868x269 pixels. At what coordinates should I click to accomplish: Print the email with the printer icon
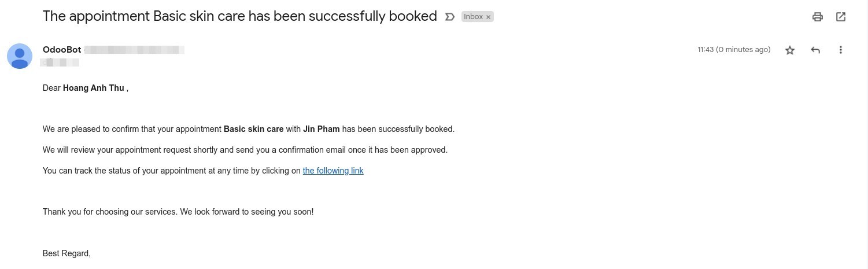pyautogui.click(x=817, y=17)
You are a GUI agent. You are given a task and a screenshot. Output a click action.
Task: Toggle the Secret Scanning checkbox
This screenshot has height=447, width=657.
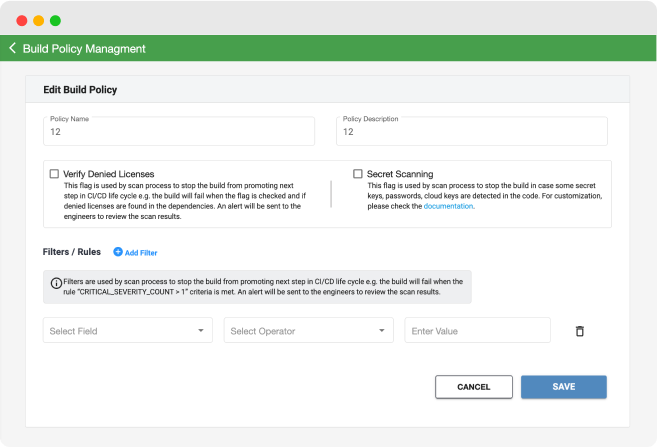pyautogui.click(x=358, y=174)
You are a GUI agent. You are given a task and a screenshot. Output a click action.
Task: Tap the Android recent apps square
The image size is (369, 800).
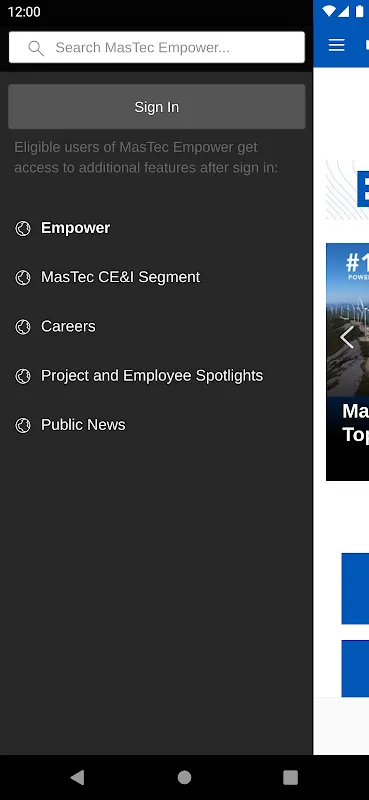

━━━━━━━━━━━━━━━━━━━━

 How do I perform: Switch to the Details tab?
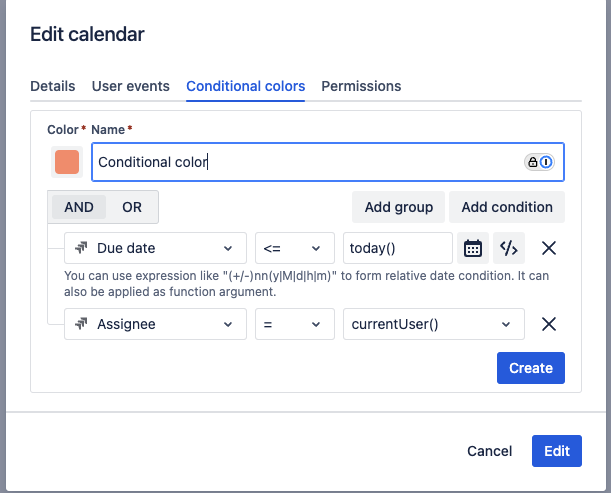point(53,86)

━━━━━━━━━━━━━━━━━━━━

Above are records with pictures. Reproduce exactly only the lines from the line with "Task: Toggle the Secret Scanning checkbox" through the line with "The image size is (369, 800).", both ends included, and leave the pictures out.

Solution to the problem
Task: Toggle the Secret Scanning checkbox
This screenshot has height=447, width=657.
pyautogui.click(x=358, y=174)
You are a GUI agent. You are given a task and a screenshot. Output a click action.
Task: Tap the Android recent apps square
The image size is (369, 800).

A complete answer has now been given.